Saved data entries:
########################################
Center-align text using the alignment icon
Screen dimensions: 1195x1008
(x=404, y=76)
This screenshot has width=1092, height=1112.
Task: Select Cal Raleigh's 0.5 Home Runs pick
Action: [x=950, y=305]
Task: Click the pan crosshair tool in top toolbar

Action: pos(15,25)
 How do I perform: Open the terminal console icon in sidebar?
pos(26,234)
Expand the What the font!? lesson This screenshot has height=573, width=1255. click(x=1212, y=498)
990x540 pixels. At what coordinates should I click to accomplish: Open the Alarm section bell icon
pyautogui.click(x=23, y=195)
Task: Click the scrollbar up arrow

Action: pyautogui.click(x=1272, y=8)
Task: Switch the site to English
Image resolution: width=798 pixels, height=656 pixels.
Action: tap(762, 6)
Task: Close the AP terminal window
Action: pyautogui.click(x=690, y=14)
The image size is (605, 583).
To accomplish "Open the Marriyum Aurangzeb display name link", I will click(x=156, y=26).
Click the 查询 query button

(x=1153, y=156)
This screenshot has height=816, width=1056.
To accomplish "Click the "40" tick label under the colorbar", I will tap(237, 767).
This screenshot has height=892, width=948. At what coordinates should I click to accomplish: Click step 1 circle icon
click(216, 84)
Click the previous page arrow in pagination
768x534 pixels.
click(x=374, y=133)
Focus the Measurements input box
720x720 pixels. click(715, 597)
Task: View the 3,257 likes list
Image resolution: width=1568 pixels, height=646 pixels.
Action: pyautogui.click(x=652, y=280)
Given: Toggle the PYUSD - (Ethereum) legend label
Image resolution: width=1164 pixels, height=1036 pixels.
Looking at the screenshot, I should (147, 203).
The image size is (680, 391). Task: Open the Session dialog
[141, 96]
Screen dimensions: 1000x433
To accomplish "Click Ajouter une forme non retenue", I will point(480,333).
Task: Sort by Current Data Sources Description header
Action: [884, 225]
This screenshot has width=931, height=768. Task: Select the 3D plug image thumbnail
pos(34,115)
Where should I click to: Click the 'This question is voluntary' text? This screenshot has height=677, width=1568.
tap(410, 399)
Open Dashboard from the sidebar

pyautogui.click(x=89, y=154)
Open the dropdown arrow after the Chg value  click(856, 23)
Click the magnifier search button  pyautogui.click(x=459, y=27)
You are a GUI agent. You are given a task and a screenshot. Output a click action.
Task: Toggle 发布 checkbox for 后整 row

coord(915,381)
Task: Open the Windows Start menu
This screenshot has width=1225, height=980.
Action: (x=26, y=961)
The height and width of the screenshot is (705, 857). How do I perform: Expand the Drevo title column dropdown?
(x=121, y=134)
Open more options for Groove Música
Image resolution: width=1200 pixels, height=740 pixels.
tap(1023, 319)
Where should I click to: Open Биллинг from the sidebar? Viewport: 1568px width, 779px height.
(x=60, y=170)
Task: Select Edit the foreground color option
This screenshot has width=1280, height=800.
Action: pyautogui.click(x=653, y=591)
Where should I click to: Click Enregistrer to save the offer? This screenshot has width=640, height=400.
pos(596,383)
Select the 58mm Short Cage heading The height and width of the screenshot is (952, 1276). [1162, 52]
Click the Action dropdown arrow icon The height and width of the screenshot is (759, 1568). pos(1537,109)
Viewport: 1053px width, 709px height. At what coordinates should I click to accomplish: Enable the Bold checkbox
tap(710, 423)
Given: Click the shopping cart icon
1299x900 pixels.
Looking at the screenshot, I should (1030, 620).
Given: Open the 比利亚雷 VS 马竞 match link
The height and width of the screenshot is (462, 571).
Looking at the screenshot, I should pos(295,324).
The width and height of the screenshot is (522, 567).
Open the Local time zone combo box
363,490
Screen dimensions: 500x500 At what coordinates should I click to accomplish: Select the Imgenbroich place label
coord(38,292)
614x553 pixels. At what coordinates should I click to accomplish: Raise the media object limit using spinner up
########################################
WORK REQUIRED:
Reproduce, word for word, the lines of the data from the one that contains "1299x900 pixels." to the end, both ends included.

RESPONSE:
1299x900 pixels.
Looking at the screenshot, I should (1030, 620).
Given: Open the 比利亚雷 VS 马竞 match link
The height and width of the screenshot is (462, 571).
Looking at the screenshot, I should pos(295,324).
The width and height of the screenshot is (522, 567).
Open the Local time zone combo box
363,490
Screen dimensions: 500x500 At what coordinates should I click to accomplish: Select the Imgenbroich place label
coord(38,292)
614x553 pixels. At what coordinates should I click to accomplish: Raise the media object limit using spinner up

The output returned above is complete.